The SIGAR concluded that,

— The United States failed to understand the complexities and scale of the mission required to stand up and mentor security forces in a country suffering from thirty years of war, misrule, corruption, and deep poverty.  Early U.S. partnerships with independent militias—intended to advance U.S. counterterrorism objectives—ultimately undermined the creation and role of the Afghan National Army (ANA) and Afghan National Police (ANP).

— U.S. military plans for ANDSF readiness were created under politically constrained timelines, rather than based upon realistic assessments of Afghan readiness.

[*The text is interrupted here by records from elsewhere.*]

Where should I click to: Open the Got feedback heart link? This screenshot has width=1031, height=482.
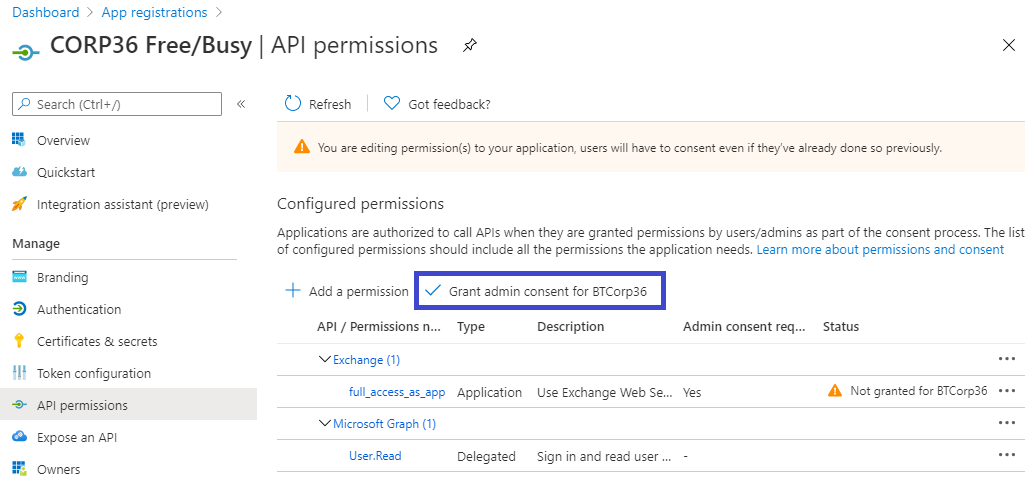(392, 104)
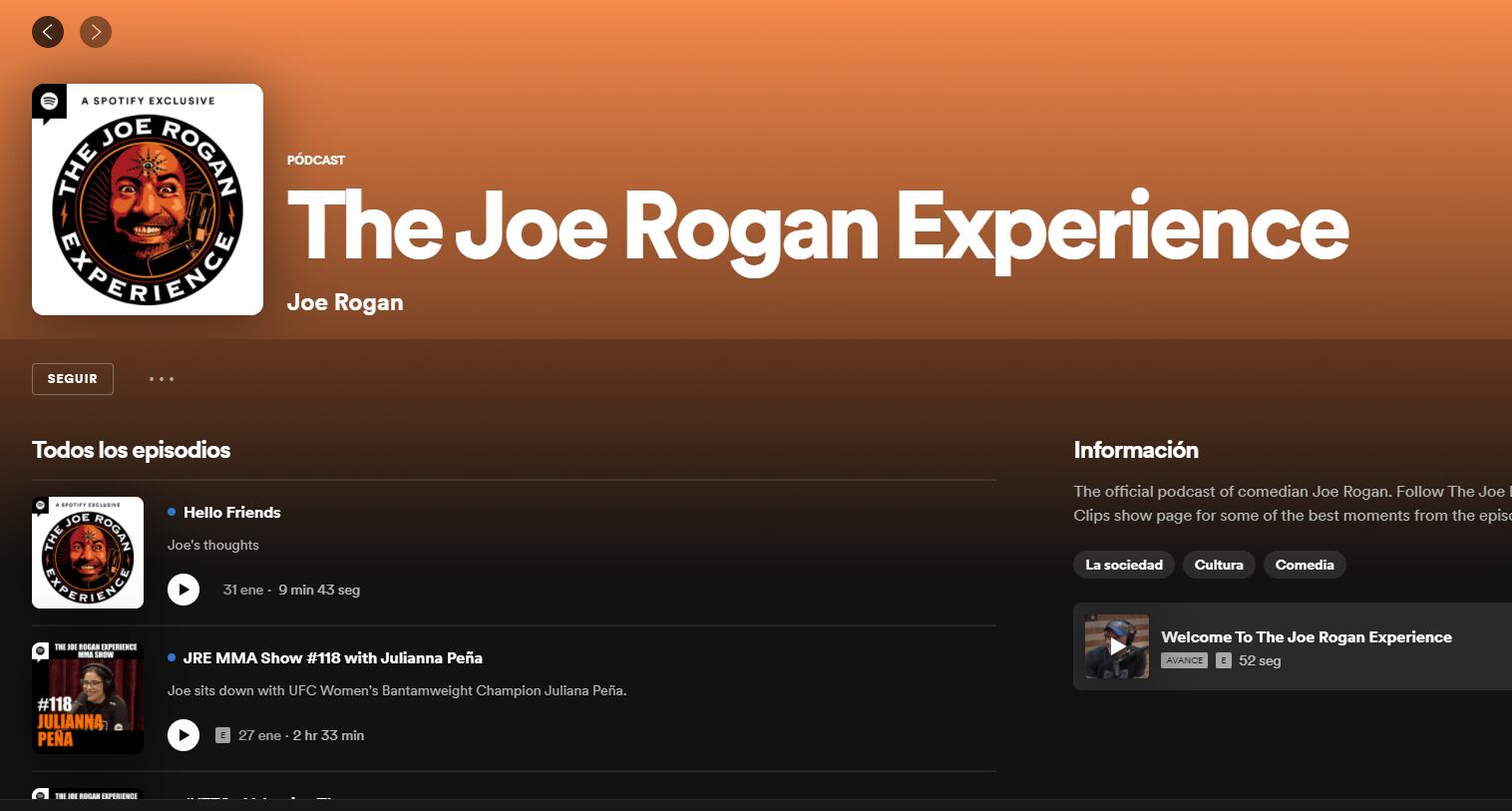Screen dimensions: 1512x811
Task: Open Welcome To The Joe Rogan Experience trailer
Action: click(1306, 636)
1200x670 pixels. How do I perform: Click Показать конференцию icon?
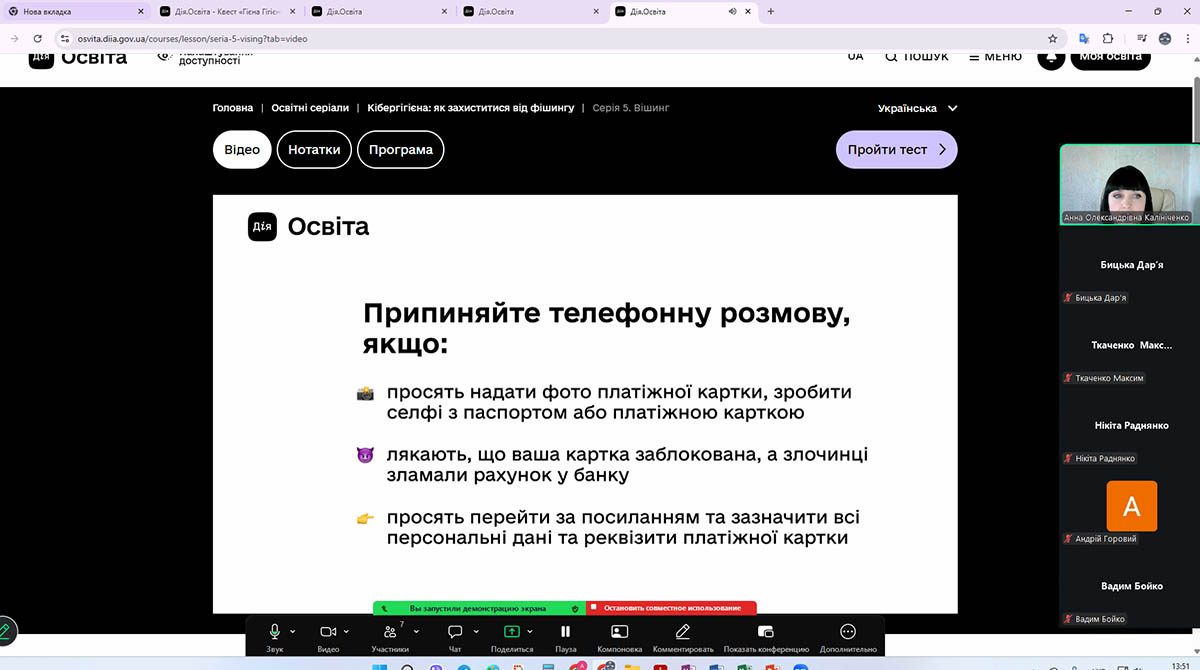click(x=766, y=632)
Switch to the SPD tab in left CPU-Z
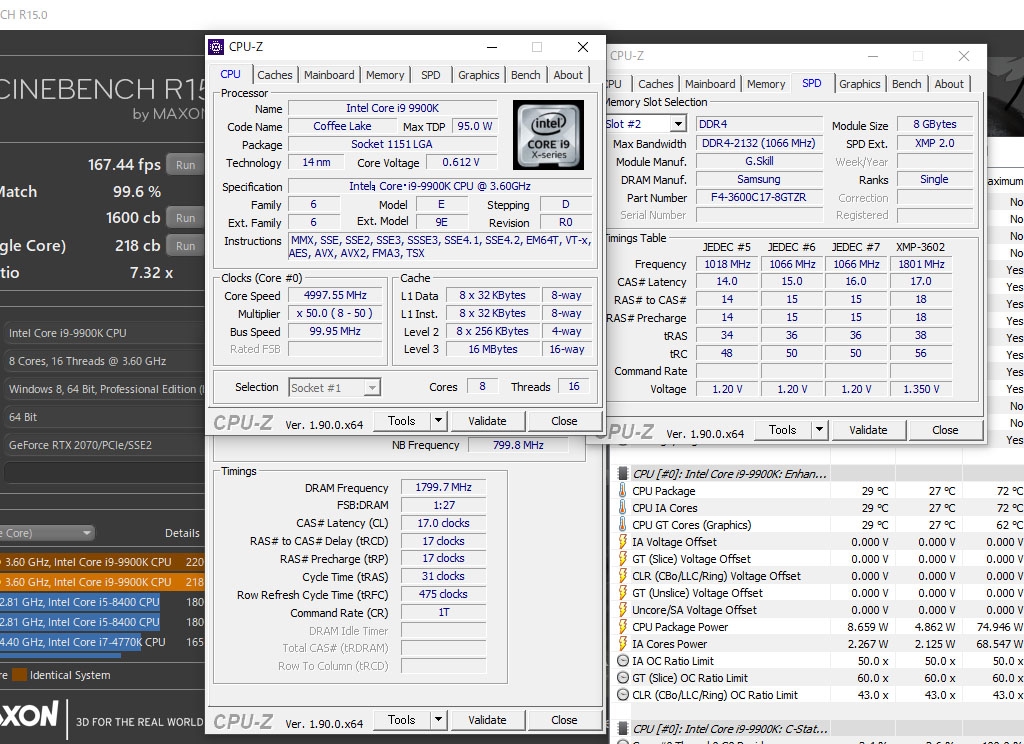Screen dimensions: 1024x744 [x=430, y=74]
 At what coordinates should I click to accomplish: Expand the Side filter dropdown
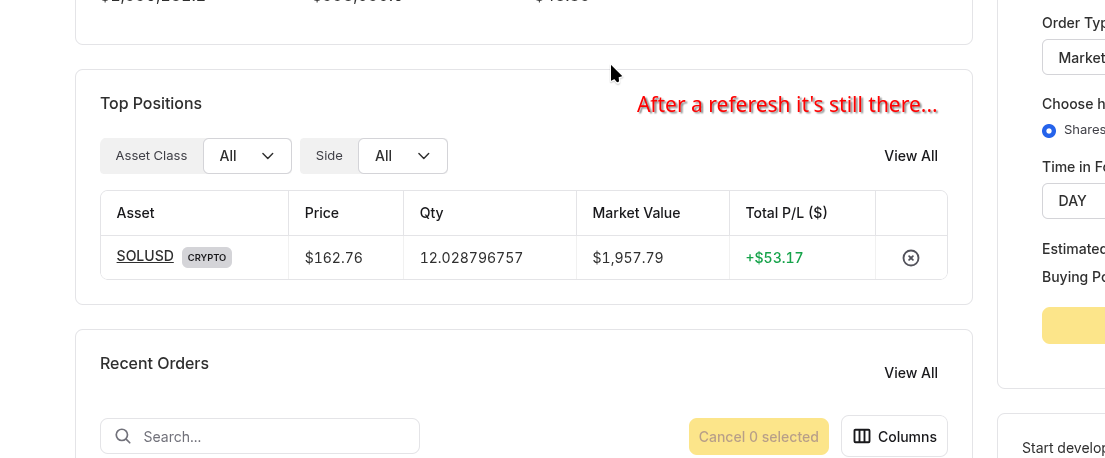[x=402, y=156]
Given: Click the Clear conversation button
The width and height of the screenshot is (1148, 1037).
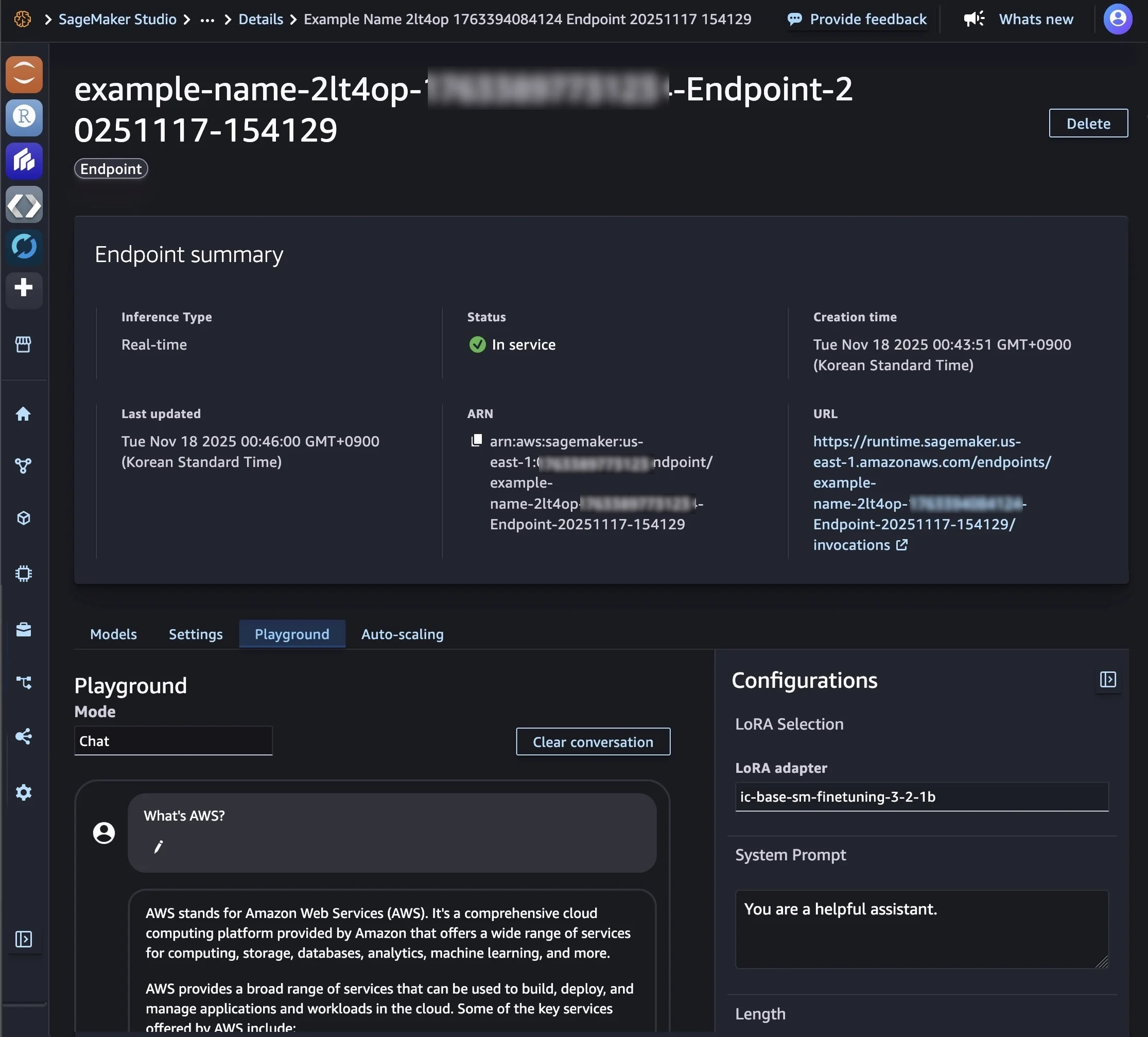Looking at the screenshot, I should pyautogui.click(x=593, y=741).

— The U.S. government lacks a deployable police-development capability for high-threat environments, so we have trained over 100,000 Afghan police using U.S. Army aviators, infantry officers, and civilian contractors. One U.S. officer watched TV shows like Cops and NCIS to learn what he should teach. In eastern Afghanistan, a U.S. Army helicopter pilot was assigned to teach policing.

— The NATO training mission for the ANDSF was chronically understaffed by more than 50%.

— Insufficient attention to Afghan institutional capacity meant that the personnel, logistical, planning, administrative, and other functions vital to sustaining the fighting forces remained underdeveloped—as they do to this day.

— The U.S. government is not well organized to conduct large scale security-sector assistance missions in post-conflict nations or in the developing world.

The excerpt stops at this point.